Creepy and Wonderful...
There is a scene in "E.B.E.", which is a kind of abduction scene that is preceded by Mulder and Scully having a bright flash of light as they are following a semi down the road, they get out of their car and realize that the alien is gone. I just thought that it was so creepy, the inside of that truck, picking through those boxes and finding an elaborate little medical laboratory where something had been in this truck. It was, I don't know, it was a very strange scene and kind of creepy and wonderful, and it led to the finding of a similar kind of operation at the ending of the show, a nice little book-ending of those elements. A very successful episode, I think, overall, and we didn't see an alien during the show which was the amazing thing.

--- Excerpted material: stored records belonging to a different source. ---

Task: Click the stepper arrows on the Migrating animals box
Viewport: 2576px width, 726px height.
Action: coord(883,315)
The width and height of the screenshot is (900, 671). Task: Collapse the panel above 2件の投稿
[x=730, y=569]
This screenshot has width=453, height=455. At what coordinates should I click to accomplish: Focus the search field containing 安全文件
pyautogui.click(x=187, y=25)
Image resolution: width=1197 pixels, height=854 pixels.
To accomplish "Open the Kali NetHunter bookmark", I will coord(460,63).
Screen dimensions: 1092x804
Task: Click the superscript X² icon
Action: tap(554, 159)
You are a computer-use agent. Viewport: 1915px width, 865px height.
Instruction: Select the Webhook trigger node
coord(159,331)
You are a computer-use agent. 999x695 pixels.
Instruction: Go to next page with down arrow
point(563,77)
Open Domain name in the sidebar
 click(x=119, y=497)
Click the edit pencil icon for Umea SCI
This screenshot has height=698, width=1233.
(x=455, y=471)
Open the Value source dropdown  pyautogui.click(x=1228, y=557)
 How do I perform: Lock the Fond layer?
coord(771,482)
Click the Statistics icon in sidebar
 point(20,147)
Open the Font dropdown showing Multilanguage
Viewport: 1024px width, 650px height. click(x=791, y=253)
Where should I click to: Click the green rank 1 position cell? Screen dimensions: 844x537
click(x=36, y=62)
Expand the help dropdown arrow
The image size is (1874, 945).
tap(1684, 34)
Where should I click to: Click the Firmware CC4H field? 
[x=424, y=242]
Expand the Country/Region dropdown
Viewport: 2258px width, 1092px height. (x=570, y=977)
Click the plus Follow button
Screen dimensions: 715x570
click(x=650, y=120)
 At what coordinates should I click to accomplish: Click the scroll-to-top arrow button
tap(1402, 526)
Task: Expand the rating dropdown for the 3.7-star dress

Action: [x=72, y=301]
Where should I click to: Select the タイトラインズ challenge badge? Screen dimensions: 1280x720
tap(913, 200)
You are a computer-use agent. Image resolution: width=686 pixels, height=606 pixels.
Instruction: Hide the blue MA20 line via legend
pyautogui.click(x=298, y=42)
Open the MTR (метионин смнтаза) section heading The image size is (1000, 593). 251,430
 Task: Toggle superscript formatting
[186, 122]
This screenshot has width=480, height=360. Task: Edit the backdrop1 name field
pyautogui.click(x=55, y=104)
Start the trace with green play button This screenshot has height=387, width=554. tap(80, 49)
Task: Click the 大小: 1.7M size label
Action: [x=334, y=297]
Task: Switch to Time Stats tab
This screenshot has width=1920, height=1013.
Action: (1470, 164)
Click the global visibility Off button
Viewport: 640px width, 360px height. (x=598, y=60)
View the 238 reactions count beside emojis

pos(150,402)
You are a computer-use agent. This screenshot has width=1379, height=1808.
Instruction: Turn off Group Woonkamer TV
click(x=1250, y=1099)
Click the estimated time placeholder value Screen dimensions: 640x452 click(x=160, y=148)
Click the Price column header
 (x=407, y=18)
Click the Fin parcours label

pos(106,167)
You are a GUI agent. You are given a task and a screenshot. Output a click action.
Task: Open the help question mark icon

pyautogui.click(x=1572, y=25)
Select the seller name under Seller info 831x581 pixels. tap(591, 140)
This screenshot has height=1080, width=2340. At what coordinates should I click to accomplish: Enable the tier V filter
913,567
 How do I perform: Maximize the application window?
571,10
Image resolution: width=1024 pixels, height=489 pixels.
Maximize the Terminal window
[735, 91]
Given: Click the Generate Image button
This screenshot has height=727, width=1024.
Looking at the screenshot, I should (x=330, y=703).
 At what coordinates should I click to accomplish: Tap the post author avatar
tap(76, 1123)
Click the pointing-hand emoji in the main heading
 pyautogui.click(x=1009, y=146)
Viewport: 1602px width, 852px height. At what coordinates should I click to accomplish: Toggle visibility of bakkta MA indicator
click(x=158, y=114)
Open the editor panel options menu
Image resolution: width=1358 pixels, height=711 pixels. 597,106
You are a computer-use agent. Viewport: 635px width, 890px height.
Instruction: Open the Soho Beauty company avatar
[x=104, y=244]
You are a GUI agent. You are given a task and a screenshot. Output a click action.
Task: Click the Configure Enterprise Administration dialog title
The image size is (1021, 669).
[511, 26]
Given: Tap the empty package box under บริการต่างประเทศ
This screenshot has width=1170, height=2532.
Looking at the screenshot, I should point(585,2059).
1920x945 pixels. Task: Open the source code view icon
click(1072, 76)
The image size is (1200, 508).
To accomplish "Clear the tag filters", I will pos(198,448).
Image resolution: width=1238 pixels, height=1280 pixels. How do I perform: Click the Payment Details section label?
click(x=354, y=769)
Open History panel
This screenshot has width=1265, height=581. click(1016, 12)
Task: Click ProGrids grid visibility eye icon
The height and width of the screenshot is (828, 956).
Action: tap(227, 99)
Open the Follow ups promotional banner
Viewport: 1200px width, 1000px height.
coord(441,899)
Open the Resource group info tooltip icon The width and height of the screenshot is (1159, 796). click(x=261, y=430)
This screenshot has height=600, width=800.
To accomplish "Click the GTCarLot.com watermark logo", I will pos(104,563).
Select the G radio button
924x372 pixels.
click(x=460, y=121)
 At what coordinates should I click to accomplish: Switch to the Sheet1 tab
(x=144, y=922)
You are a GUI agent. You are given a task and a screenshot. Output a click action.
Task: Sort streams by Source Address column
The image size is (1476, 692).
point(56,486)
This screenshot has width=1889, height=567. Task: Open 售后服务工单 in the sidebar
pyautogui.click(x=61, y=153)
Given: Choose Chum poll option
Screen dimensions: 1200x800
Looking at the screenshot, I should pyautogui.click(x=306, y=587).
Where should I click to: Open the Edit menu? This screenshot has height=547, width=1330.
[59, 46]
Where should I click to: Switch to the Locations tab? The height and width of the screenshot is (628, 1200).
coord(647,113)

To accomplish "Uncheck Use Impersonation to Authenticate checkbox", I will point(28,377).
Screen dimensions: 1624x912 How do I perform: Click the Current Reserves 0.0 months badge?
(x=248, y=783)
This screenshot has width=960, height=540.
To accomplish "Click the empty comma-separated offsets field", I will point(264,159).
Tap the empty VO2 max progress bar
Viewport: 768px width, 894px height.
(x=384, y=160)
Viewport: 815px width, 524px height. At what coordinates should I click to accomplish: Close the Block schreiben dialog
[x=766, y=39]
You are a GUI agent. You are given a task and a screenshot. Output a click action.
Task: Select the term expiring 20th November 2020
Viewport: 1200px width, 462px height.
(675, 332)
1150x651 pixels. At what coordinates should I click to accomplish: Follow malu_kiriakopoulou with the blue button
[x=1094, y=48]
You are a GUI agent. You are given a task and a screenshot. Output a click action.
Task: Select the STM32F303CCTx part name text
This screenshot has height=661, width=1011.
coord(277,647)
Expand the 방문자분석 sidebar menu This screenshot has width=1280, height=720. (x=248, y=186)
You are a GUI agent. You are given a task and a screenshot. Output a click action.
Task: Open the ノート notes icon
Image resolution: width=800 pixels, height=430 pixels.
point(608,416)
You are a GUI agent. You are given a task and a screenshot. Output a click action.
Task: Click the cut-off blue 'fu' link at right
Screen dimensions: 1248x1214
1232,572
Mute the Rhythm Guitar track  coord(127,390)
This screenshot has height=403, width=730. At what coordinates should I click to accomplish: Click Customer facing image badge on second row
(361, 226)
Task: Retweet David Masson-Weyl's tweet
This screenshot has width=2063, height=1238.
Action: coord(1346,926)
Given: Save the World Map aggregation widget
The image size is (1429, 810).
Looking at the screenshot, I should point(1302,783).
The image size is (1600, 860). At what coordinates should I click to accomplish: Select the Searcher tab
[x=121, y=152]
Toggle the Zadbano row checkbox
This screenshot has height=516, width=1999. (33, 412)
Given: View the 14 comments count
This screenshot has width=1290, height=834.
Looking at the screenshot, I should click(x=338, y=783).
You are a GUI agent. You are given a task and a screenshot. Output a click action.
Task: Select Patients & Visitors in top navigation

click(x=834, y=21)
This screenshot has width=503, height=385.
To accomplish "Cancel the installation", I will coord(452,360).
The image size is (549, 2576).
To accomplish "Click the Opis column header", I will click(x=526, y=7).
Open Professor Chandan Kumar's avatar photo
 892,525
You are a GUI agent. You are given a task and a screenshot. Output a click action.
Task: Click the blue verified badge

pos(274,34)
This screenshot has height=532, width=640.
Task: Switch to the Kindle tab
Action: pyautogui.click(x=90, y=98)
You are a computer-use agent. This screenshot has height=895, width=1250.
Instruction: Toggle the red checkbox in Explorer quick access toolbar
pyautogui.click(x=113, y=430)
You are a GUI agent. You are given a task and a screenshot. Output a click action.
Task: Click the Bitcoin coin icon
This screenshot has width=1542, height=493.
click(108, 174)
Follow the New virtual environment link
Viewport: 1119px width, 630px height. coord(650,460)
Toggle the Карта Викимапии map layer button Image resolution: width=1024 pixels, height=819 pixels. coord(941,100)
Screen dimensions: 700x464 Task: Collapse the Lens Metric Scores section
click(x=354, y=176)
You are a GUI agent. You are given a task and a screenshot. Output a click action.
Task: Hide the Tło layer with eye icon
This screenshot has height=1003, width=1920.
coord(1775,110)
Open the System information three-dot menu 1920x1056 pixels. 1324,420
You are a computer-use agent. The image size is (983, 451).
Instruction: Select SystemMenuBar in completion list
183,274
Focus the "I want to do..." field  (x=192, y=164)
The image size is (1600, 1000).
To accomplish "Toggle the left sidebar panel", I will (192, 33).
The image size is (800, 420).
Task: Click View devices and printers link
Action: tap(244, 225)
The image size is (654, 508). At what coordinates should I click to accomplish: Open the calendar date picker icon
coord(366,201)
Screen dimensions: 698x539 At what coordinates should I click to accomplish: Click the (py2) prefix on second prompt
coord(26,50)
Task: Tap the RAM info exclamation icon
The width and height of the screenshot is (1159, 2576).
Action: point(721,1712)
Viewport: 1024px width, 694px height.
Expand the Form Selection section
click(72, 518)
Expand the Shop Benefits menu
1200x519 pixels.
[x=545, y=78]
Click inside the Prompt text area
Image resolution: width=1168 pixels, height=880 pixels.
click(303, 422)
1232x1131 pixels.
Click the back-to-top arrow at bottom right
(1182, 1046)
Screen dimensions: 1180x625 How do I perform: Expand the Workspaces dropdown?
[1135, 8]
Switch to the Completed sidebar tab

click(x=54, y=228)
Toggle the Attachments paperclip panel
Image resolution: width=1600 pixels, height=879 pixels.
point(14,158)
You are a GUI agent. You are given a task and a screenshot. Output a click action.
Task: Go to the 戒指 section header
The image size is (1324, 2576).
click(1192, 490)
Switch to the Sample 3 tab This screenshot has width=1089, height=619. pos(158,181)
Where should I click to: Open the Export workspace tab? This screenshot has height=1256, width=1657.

We only suggested that, in fact, one was in that truck at some point.
"THE ERLENMEYER FLASK"
I had been wanting to do a story about alien genes and alien hybrids, and the idea that there were scientists who were using this material from aliens that had been collected or recovered or salvaged, and trying to mix them with human DNA. And so, for the first time, I think, we have Scully in a situation where she has a scientist, someone like herself, a doctor, say to her, 'You are looking at something that is essentially extraterrestrial,' and it's a big, big moment for her.
1616 Pandora
The address of the storage facility where Mulder finds these tanks with these bodies in solution is, I believe, 1616 Pandora, which, to be honest, is the actual address of the warehouse that we used. I had come up with an elaborate address that had some kind of strange significance to genetics, and we got to the location and they said, 'So you want us to paint a sign for this place, and it's supposed to say this, this, and this...' and I said, no, you know, I think 1616 Pandora is actually a better address. It is an opening of Pandora's box, in a way, so I thought it was very useful.
In cahoots with Aliens
"The Erlenmeyer Flask", which is the season-ender for year one, was something that I had thought about all year long. I think that it was an episode that really, I feel, established a mythology: what the government may be up to, how they might be in cahoots with the aliens. For me it was the result of a year-long learning experience and I think that it may have been, really, the signature mythology episode, not only a sign to the audience of what we were capable of, but certainly a realization for me of where we could take this show if we explored these different avenues of government conspiracy and turn it into more than just flying saucers. It became about mankind and about science and the misuse of it.